Business

Nigeria’s economy to grow by 1.1% this year, says World Bank

•Act fast to prevent debt crises, developing countries warned
The economy could recover from last year’s COVID-19 losses in the next 12 months if vaccination spread across the globe this year as expected, projections by the World Bank have suggested.

The Bank projected, in its January 2021 Global Economic Prospects released yesterday, that Nigeria’s economy will grow by 1.1 per cent this year just as the global growth is expected to expand by 4 per cent.

The growth forecast is just 30 basis points lower than -4.3 per cent gross domestic product (GDP) lost to COVID-19 last year.

The bank, however, said the recovery could be subdued unless policymakers move decisively to tame the pandemic and implement investment-enhancing reforms.

According to the Bretton Woods institution, the modest growth recorded after last year’s contraction is a challenge by widespread poverty, which may suppress economic activities and incomes for an extended period.

“Top near-term policy priorities are controlling the spread of COVID-19 and ensuring rapid and widespread vaccine deployment. To support economic recovery, authorities also need to facilitate a re-investment cycle aimed at sustainable growth that is less dependent on government debt,” it noted.

“While the global economy appears to have entered a subdued recovery, policymakers face formidable challenges – in public health, debt management, budget policies, central banking and structural reforms – as they try to ensure that this still a fragile global recovery gains traction and sets a foundation for robust growth,” the Bank’s Group President, David Malpass, noted.

Malpass also said there is a need for a major push to “improve business environments, increase labour and product market flexibility as well as strengthen transparency and governance”.

Acting Vice President for Equitable Growth and Financial Institutions, Ayhan Kose, said the pandemic has exacerbated debt risks in emerging markets and developing economies and that weak growth prospects would likely increase debt burden while eroding borrowers’ ability to service the debt.
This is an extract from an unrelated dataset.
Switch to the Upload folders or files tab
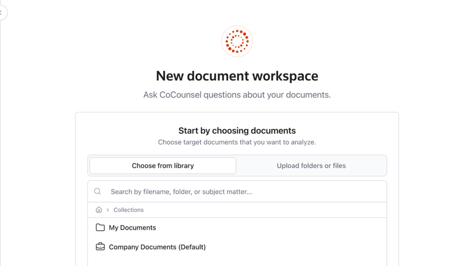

“The global community needs to act rapidly and forcefully to make sure the recent debt accumulation does not end with a string of debt crises. The developing world cannot afford another lost decade,” Kose cautioned.

The Bank called on policymakers to continue to sustain the modest recovery recorded and gradually shift “from income support to growth-enhancing policies”.

It observed that policies that improve health, education services, digital infrastructure, climate resilience and business/governance practices would mitigate the economic damage caused by the pandemic, reduce poverty and advance shared prosperity for emerging markets in the long-run.

It added: “Central banks in some emerging market and developing economies have employed asset purchase programmes in response to pandemic-induced financial market pressures, in many cases for the first time. When targeted to market failures, these programmes appear to have helped stabilize financial markets during the initial stages of the crisis.”

“However, in economies where asset purchases continue to expand and are perceived to finance fiscal deficits, these programmes may erode central bank operational independence, risk currency weakness that de-anchors inflation expectations and increase worries about debt sustainability.”